▶ WORK REQUEST: In the entries below, which lines run from the one containing "Disclaimer (57, 1794)" to the one containing "FAQ (301, 10)"? Copy exactly those lines, ends included, and no others.
--- DATASET RECORDS Enclosed Below ---
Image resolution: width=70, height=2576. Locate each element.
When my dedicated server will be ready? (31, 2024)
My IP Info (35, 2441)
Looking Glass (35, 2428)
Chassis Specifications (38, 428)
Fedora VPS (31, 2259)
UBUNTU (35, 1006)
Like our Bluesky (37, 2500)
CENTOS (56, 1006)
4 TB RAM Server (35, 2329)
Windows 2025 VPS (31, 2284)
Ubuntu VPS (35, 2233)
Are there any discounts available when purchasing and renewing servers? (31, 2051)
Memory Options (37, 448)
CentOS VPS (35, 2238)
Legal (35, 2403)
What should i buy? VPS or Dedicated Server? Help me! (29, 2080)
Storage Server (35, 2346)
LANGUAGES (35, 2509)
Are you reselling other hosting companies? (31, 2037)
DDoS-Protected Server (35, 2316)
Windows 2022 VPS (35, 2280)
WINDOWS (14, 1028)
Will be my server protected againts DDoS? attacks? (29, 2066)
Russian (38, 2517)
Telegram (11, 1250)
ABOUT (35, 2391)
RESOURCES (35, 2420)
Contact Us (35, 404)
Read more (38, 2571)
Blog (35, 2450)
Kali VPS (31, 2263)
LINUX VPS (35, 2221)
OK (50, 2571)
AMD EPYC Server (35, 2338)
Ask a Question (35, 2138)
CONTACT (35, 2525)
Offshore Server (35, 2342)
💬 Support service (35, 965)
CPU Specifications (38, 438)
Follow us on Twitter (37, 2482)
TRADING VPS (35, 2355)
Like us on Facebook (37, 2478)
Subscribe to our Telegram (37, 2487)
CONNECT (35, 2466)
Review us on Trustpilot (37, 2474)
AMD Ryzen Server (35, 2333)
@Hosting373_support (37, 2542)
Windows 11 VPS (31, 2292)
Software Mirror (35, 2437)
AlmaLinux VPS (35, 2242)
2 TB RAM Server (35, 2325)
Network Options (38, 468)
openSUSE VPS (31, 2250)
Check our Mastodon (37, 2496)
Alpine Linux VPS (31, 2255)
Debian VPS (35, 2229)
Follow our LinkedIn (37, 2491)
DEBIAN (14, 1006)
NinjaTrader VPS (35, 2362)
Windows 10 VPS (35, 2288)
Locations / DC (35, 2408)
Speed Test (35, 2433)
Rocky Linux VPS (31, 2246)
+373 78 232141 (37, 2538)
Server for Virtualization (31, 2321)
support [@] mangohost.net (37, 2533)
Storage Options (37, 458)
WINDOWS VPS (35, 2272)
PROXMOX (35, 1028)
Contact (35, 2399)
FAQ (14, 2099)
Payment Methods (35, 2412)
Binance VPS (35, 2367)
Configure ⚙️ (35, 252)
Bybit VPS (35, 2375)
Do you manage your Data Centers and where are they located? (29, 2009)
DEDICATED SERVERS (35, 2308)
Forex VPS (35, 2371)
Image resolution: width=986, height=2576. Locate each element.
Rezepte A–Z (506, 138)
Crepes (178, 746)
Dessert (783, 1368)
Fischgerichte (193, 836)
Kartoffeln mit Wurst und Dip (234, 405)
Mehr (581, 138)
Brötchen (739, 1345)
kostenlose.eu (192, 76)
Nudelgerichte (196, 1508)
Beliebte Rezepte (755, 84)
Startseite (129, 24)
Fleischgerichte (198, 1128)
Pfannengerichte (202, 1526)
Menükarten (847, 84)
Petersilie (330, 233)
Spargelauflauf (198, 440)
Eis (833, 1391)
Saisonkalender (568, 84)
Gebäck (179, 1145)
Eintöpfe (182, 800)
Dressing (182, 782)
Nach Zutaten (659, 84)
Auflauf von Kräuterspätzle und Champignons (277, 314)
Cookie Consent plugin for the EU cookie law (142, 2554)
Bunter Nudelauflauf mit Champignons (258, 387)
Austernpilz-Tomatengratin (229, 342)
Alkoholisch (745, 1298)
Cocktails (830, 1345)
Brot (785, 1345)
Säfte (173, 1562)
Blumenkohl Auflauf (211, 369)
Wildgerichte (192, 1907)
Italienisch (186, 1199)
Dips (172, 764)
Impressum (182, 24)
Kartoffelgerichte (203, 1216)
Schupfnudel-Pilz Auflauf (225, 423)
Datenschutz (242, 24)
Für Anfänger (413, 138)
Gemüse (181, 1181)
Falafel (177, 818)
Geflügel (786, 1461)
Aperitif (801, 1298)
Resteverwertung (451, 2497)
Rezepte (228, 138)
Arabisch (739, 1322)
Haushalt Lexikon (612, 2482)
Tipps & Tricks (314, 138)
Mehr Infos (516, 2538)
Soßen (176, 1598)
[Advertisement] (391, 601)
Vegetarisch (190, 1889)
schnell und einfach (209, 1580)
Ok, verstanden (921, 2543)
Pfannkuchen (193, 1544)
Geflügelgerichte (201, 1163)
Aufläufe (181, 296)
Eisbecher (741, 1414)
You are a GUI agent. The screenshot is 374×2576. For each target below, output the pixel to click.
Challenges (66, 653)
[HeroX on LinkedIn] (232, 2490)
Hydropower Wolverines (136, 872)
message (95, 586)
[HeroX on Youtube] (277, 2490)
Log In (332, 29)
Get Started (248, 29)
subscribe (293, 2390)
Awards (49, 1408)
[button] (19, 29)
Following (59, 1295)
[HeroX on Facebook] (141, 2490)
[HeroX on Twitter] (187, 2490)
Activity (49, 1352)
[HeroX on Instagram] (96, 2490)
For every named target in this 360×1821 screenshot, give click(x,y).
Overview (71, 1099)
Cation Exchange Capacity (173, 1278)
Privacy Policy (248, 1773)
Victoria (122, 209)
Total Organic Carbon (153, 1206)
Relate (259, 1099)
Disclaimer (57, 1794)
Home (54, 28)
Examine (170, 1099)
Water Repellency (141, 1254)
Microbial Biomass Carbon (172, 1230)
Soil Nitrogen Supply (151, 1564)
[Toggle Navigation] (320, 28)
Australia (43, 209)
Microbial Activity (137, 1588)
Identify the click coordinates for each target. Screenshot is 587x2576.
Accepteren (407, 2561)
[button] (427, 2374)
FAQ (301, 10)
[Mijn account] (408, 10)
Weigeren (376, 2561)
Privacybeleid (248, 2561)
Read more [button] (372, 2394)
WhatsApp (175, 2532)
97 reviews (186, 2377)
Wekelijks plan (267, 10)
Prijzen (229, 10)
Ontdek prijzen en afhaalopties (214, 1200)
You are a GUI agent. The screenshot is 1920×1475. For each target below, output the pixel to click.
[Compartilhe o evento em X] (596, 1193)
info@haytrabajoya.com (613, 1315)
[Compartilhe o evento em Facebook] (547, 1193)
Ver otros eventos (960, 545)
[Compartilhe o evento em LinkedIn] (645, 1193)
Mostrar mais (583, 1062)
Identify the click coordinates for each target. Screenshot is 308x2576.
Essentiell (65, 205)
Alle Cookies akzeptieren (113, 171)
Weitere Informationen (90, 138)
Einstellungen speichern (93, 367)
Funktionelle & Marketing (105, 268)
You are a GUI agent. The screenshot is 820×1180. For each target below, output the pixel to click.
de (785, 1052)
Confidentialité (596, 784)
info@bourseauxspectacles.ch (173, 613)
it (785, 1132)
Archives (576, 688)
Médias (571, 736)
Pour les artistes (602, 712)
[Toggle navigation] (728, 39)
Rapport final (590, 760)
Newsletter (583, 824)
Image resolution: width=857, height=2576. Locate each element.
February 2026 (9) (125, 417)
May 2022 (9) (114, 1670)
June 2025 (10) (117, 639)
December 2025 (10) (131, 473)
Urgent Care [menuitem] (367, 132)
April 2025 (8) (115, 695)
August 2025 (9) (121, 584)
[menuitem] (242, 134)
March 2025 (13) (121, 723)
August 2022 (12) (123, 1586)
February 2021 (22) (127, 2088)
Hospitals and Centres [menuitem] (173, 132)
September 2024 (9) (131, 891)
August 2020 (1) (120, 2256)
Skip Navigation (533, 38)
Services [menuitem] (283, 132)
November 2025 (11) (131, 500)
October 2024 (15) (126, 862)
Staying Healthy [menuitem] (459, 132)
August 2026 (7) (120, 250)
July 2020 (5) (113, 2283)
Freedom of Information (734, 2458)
--- End of Enclosed DATASET RECORDS ---
▶ FINISHED EXERCISE:
Disclaimer (57, 1794)
Home (54, 28)
Examine (170, 1099)
Water Repellency (141, 1254)
Microbial Biomass Carbon (172, 1230)
Soil Nitrogen Supply (151, 1564)
[Toggle Navigation] (320, 28)
Australia (43, 209)
Microbial Activity (137, 1588)
Identify the click coordinates for each target. Screenshot is 587x2576.
Accepteren (407, 2561)
[button] (427, 2374)
FAQ (301, 10)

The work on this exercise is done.